=== TASK REQUIREMENTS ===
Can you reproduce the entries in the stretch from the line containing "This screenshot has height=423, width=508." through the line containing "pos(606,134)", requests included, but with each click coordinate in the answers multiplied by 0.25 and rounded to a whole number (halves up)? Keep the numbers in the requests as they are, and leave the pictures out.

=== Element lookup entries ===
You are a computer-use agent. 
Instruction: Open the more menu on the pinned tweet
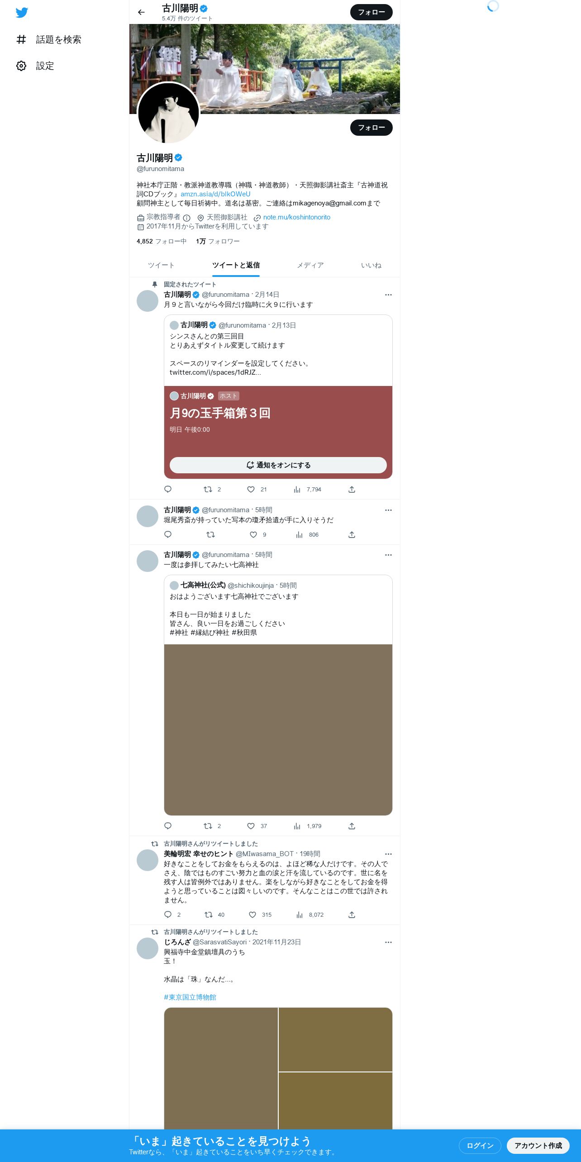point(388,295)

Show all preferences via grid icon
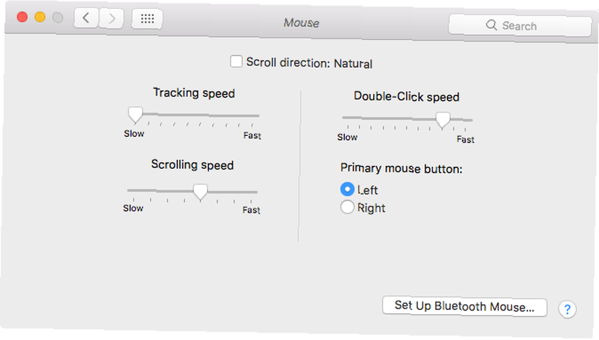(x=147, y=19)
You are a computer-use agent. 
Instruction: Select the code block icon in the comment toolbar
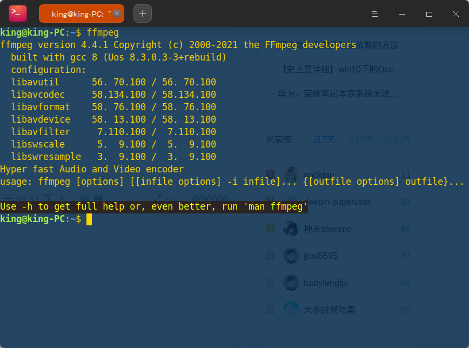pyautogui.click(x=22, y=197)
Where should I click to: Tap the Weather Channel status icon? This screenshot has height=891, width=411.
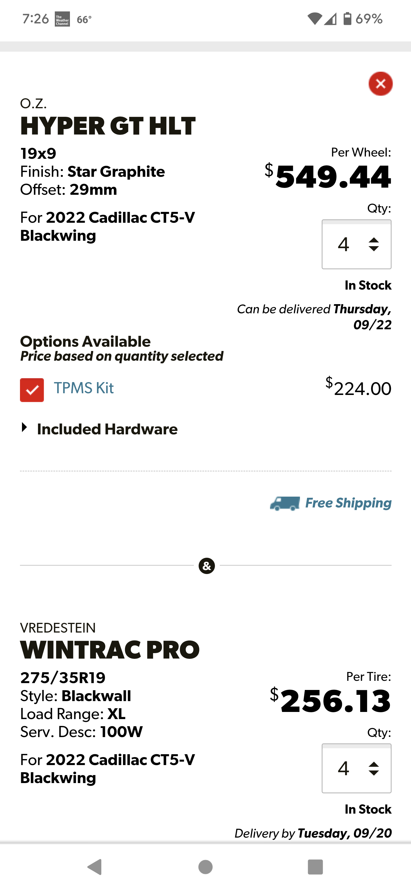[62, 19]
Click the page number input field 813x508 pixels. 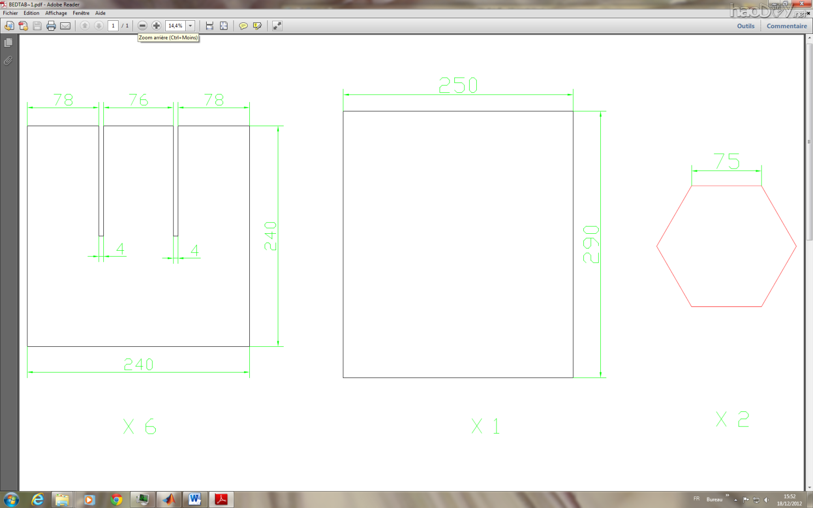click(113, 26)
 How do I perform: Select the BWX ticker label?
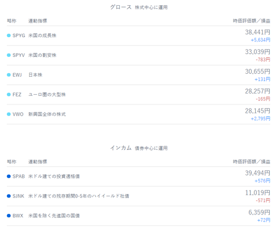pos(18,216)
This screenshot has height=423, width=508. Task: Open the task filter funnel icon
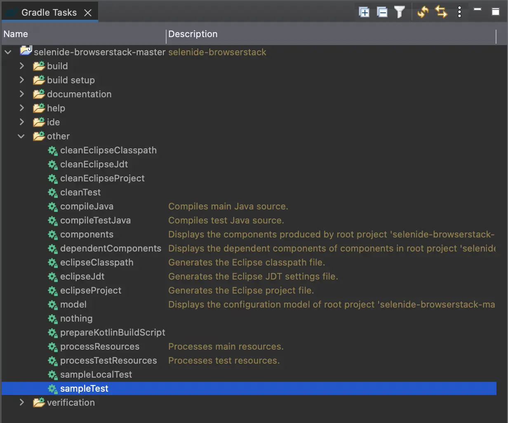point(399,12)
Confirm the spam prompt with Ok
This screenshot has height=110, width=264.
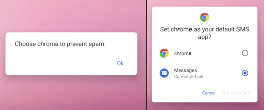point(120,63)
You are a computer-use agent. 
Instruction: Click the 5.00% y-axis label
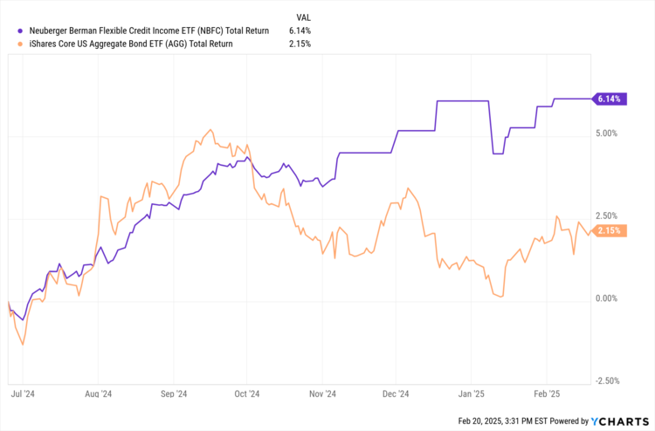pos(606,134)
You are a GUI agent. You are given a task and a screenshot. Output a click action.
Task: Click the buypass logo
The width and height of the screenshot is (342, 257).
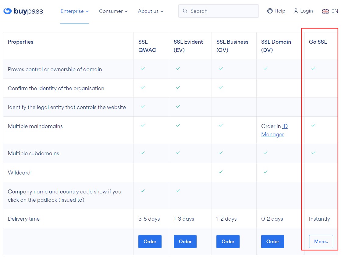click(x=23, y=11)
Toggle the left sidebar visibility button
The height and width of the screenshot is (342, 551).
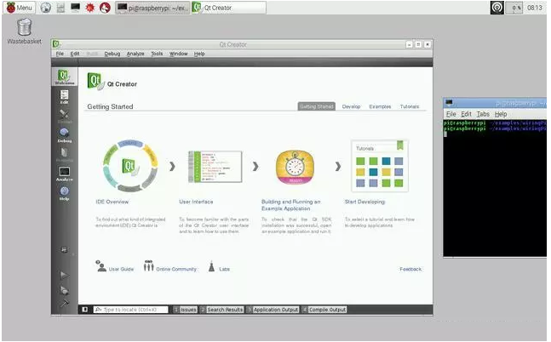point(84,310)
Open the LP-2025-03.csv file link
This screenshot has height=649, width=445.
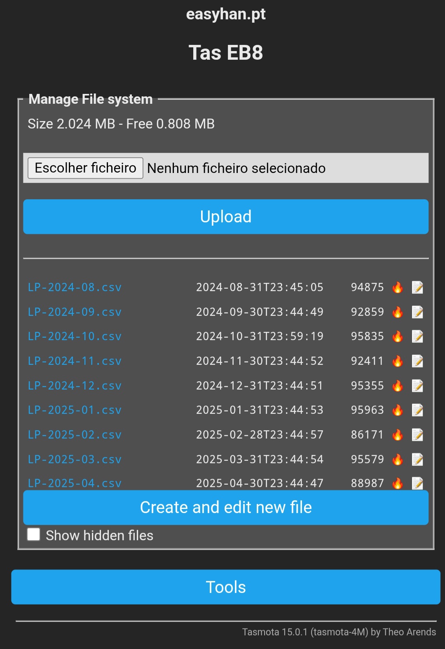click(75, 459)
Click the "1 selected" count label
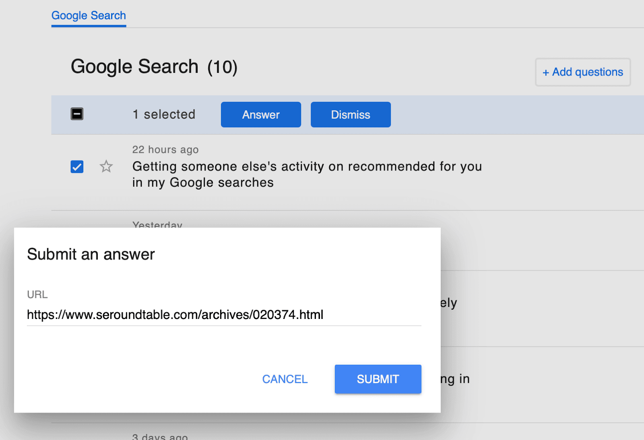The image size is (644, 440). (x=164, y=115)
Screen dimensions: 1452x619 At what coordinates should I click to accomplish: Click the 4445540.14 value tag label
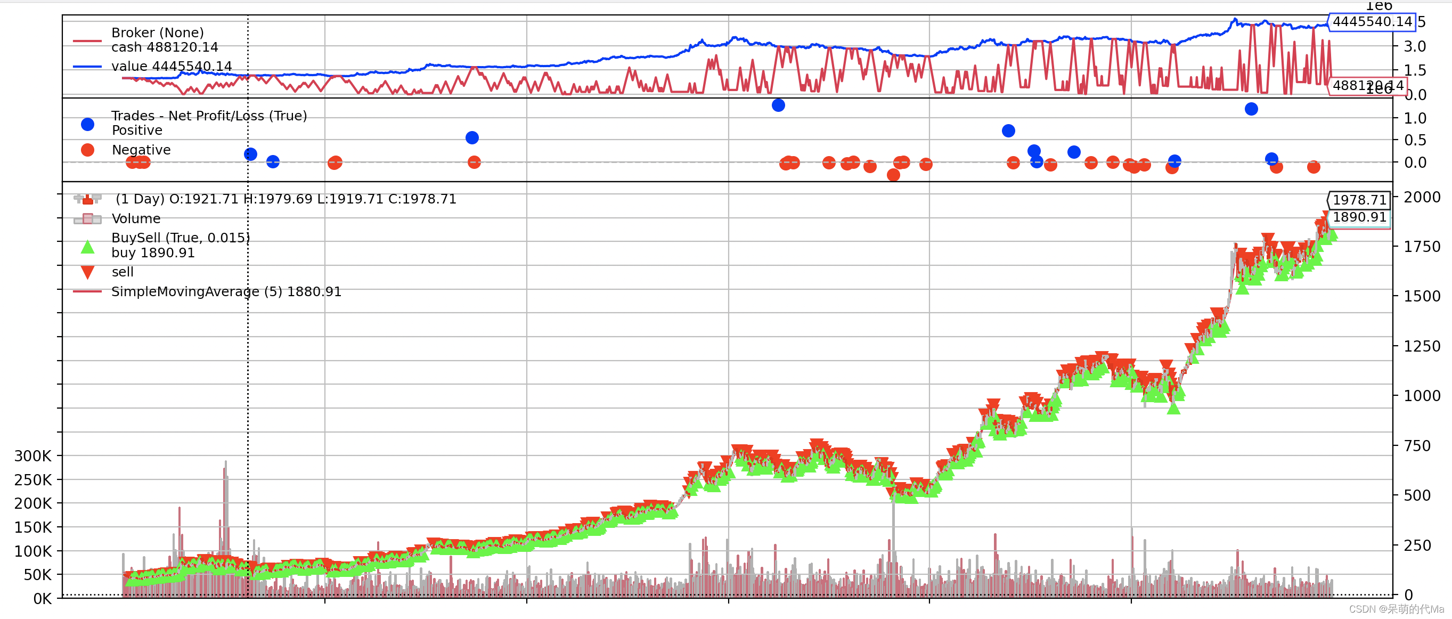pos(1371,22)
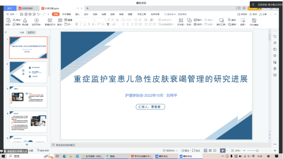
Task: Click the 分享 share button
Action: pyautogui.click(x=263, y=14)
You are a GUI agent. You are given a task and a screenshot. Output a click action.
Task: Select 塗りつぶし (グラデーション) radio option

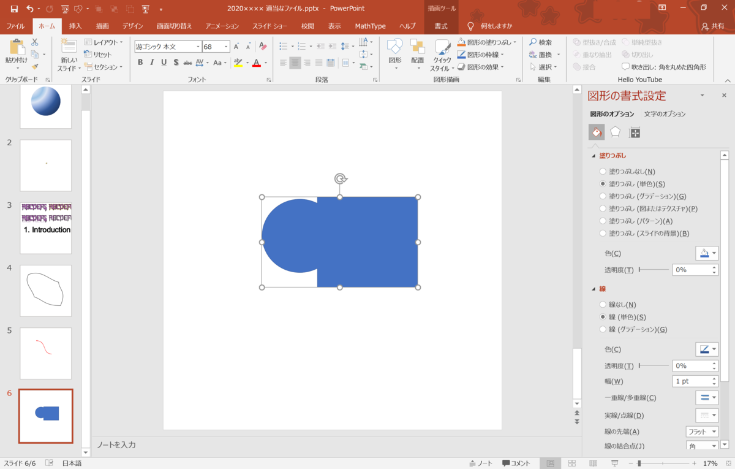(x=603, y=196)
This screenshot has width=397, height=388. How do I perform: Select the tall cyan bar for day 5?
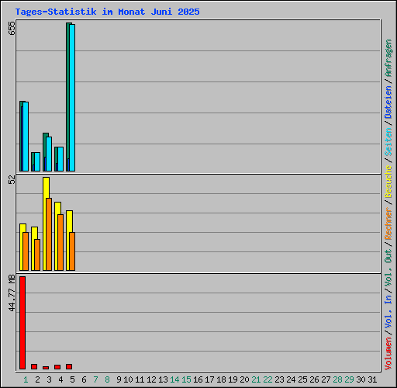click(72, 98)
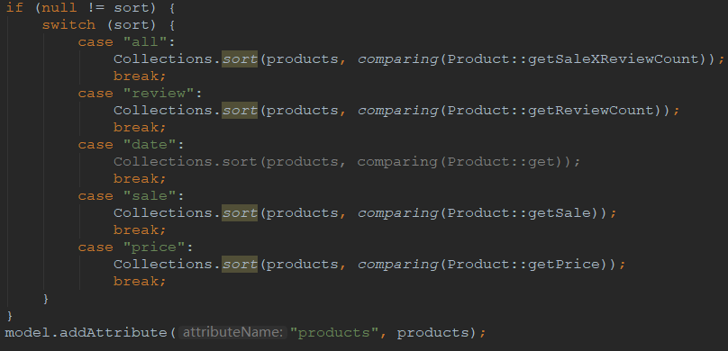This screenshot has height=351, width=728.
Task: Click the attributeName parameter hint
Action: pos(232,332)
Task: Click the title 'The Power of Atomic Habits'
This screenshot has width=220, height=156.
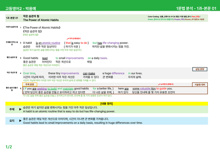Action: click(41, 20)
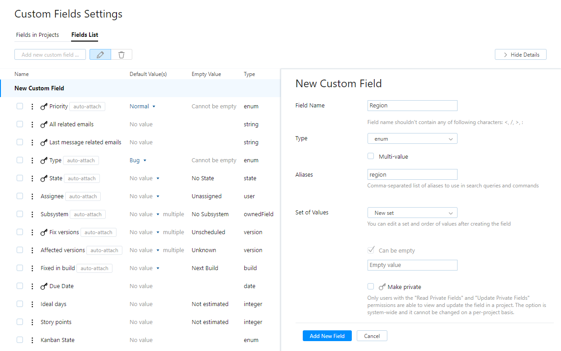Open the Priority default value Normal dropdown
This screenshot has width=561, height=351.
tap(142, 107)
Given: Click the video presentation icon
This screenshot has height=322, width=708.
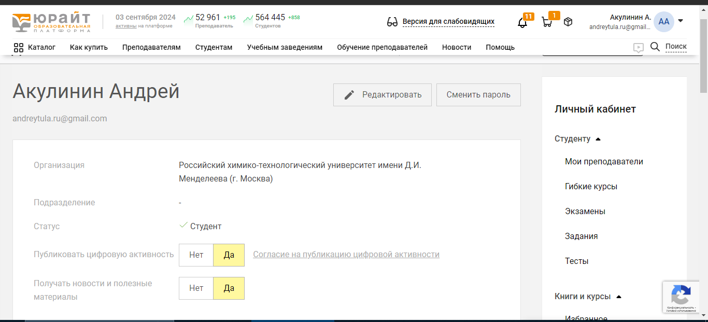Looking at the screenshot, I should [x=638, y=48].
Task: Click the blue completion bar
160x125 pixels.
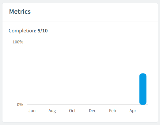Action: (143, 89)
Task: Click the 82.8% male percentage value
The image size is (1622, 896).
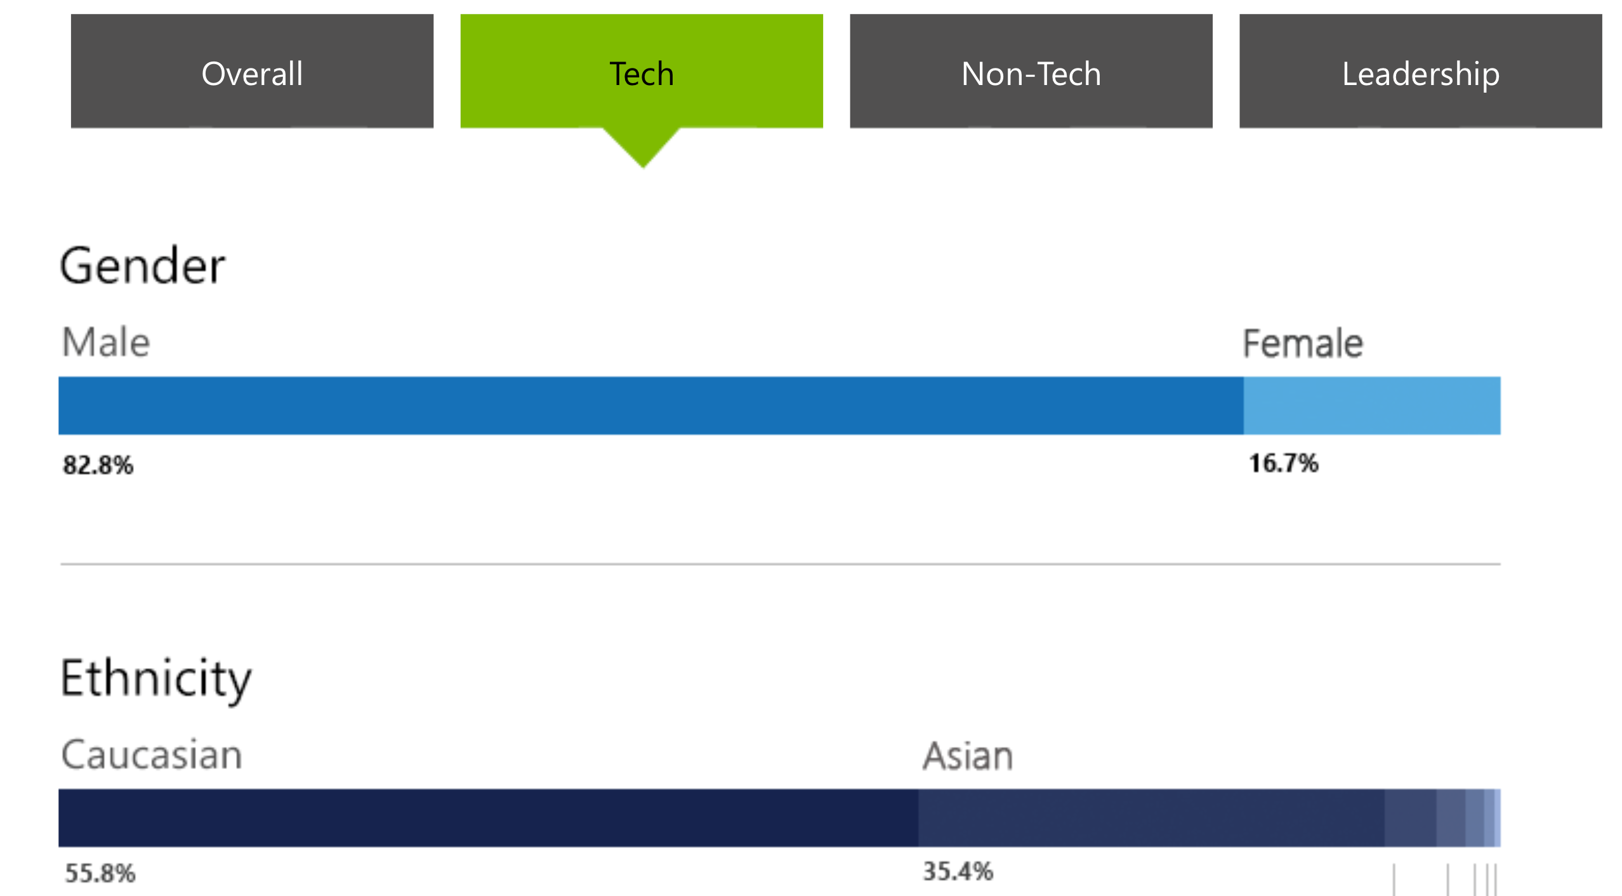Action: [98, 465]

=== OUTPUT OF THE EXERCISE ===
This screenshot has height=423, width=508. Task: Open the task filter funnel icon
point(100,3)
Confirm the spam prompt with Ok
This screenshot has height=110, width=264.
point(30,16)
You are a computer-use agent. 
Instruction: Click the 5.00% y-axis label
pos(152,34)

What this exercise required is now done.